Bulunduğumuz aynalı camlı gökdelenin içi ve dışı için ayrı ayrı biletler var. Elimizi kolumuzu sallayarak giremiyoruz yani her yere. Biz bahçedekilerdeniz, binanın içindekiler ise büyük adamlar ve büyük kadınlar...bir ara içeri giriyorum, kapıdaki güvenlik hiçbir şey sormuyor.
Ben onlara içeri girip giremeyeceğimi soruyorum saf saf. "Tabi tabi" diyorlar. Önce üst kata çıkıyorum, sağı solu kolaçan etmeye, kimler yemekhaneden izleyecek havai fişek gösterilerini diye, fazla kalabalık görmüyorum.
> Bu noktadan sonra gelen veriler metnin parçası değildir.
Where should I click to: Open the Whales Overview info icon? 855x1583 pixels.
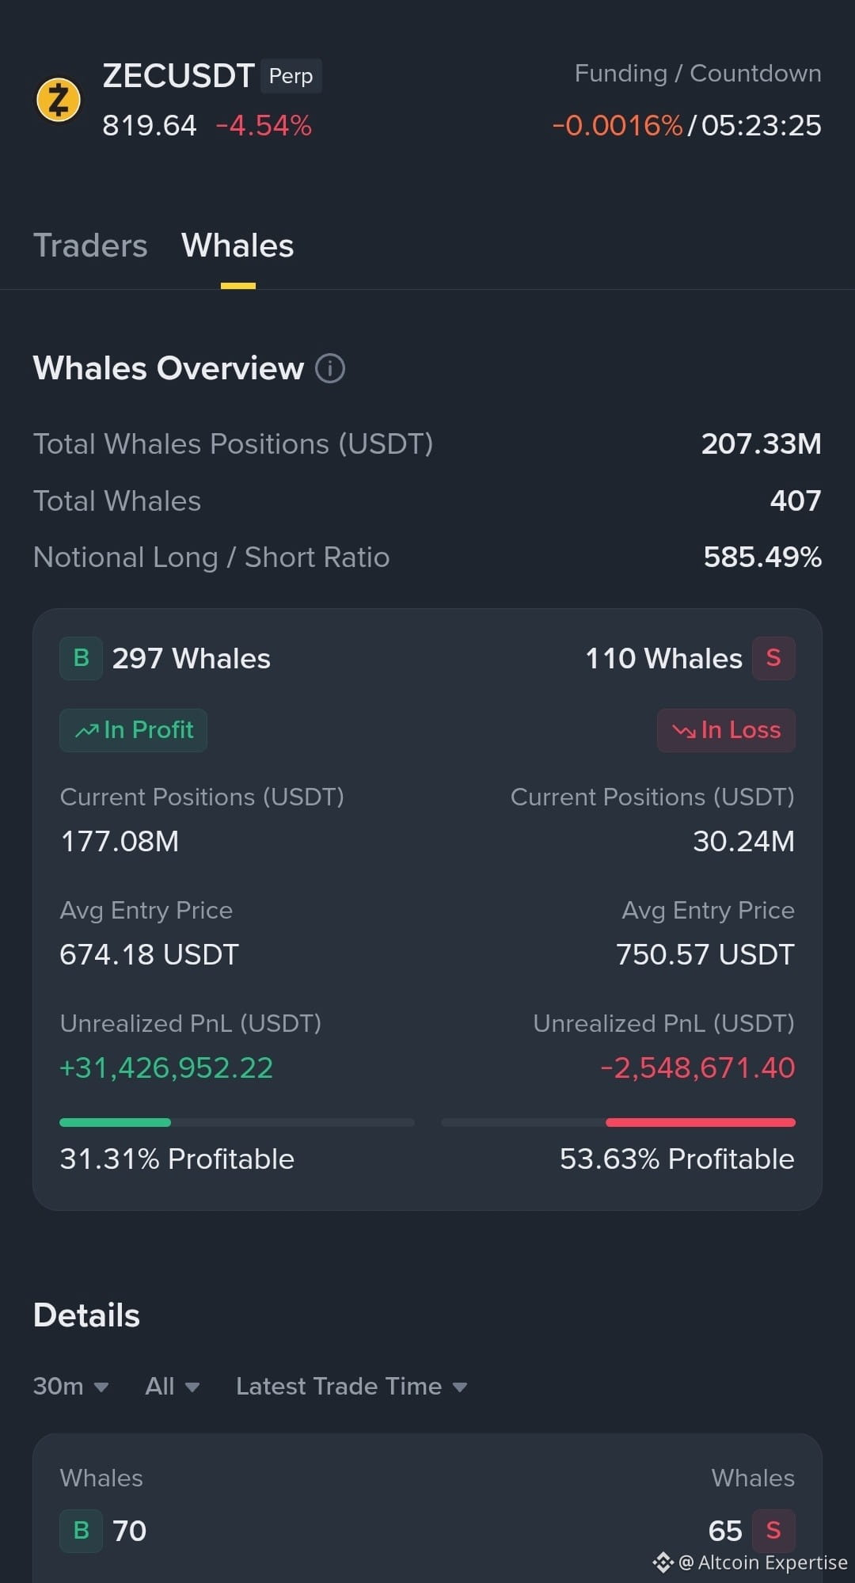330,368
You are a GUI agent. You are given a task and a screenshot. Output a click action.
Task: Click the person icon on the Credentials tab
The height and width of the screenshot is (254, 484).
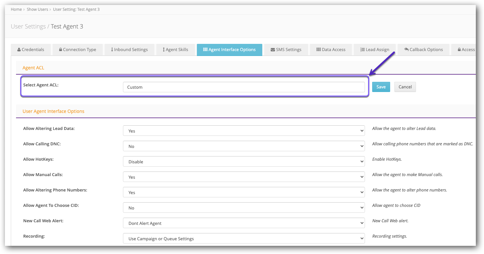coord(19,49)
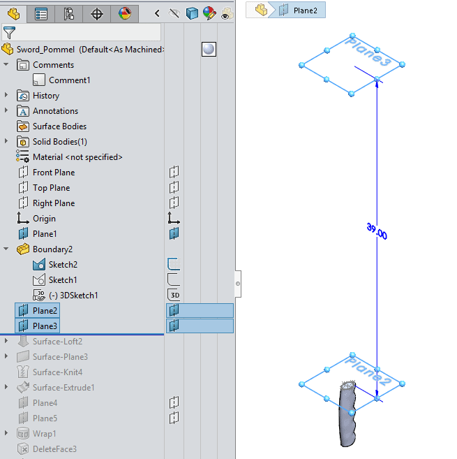The height and width of the screenshot is (459, 457).
Task: Expand the Solid Bodies(1) folder
Action: 7,142
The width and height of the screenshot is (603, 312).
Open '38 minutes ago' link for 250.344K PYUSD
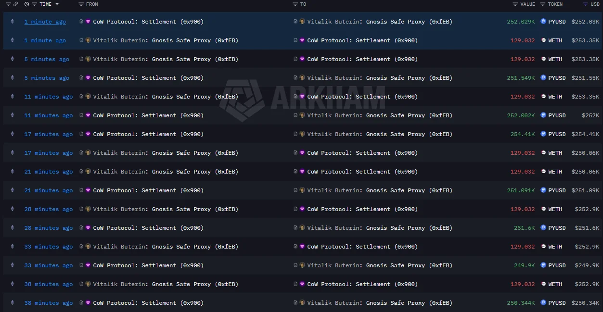49,303

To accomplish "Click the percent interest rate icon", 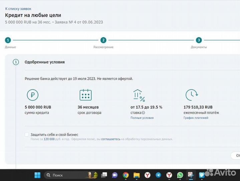I will click(x=139, y=95).
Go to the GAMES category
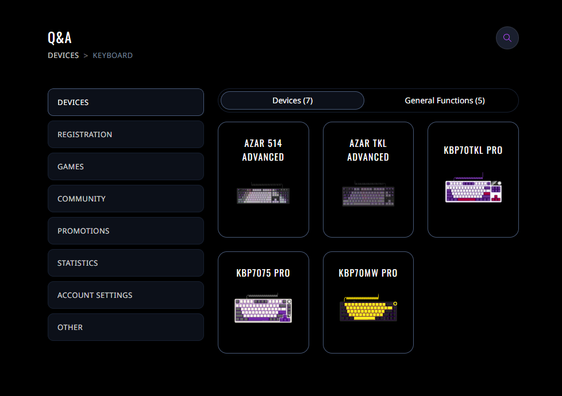Viewport: 562px width, 396px height. 125,166
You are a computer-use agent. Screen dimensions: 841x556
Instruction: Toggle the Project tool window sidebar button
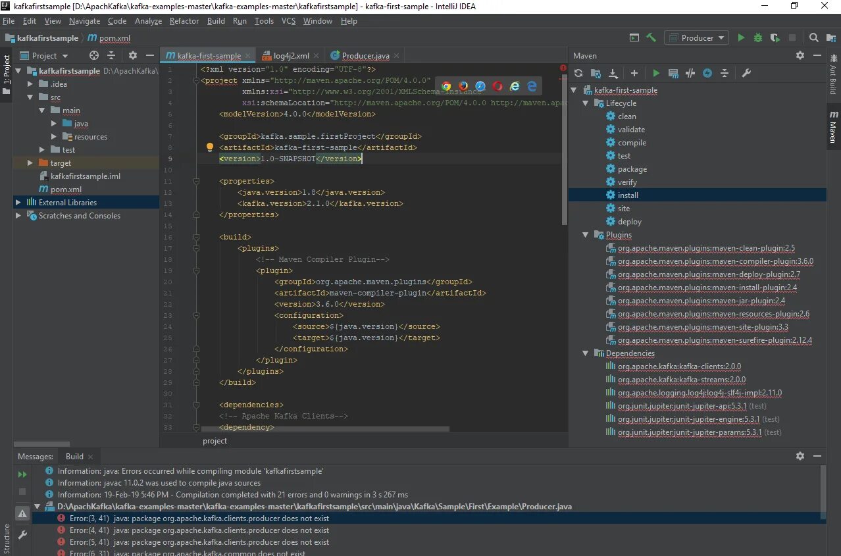[6, 76]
Sonra dönüp birkaç kraker alıp, geldiğim kapıdan çıkmak üzereyken, güvenlik "DUR" diyor.
Duruyorum.
"Sen ne yapıyorsun böyle?" diyor. "Kraker yiyorum" diyorum. "Nasıl girdin içeri, biletin ne renk? Seni binaya getiren refakatçin nerde? Üst kata nasıl çıktın madem biletin bahçe bileti?" diye azarlar tonda birbirinden anlamsız sorular soruyor.
Elimdeki krakerlere bakarak, "bütün bunları daha önce sormalıydın, ben kapıdan girerken sana sordum yukarı çıkabilir miyim, sen de tabi diyerek tarif ettin, şimdi bana dönmüş nasıl girdin, nasıl yaptın, nasıl ettin diyorsun" diyerek Batı standartlarında "kaba" ile "direk" olma arasında bir yanıt veriyorum.
Güvenlik, güvenlik olalı kendinde gördüğü o üstün insan tavrıyla bir an şaşkın şaşkın bakıyor yüzüme. Ben de onunkine. Susuyor koca adam. "Yani" diyorum, "ne olacak? Evet yukarı çıktım, baktım kim var kim yok, sonra krakerlerimi aldım dönüyorum. Kraker ister misin?" Canı istemiyor zahir, "hayır" diyor.
Kendisinin yarı boyundaki bu beyaz çokbilmiş, yabancı hatun kişi kendini ne zannediyor acaba diye geçiriyor aklından belli ki. Aslında gecemin geriye kalanını bir faciaya dönüştürmek için yeteri kadar koz var şu anda elinde. Uzun uzun bakıyor yüzüme...Hiçbir şey söylemeden. Bu nevrotik romantizme daha fazla dayanamıyorum.
Gidiyorum.
Gökyüzünde uçaklar, yeryüzünde polis, nehirde güvenlik motorları bedenimiz sanki güvenlik ağının bir parçası. Şimdi diyorum, bu kadar güvenlik arasından iki uçak birden bire gökyüzünü delip geçse, birbirine katsa etrafı, Amerika'nın özgürlük gününde, ne büyük olay olurdu, gerçi tahminen biz oracıkta ölüverirdik, adsız kahramanlar bile olamazdık üstelik seyirci halimizle...ama sıradan bir ölüm olmazdı bizimkisi...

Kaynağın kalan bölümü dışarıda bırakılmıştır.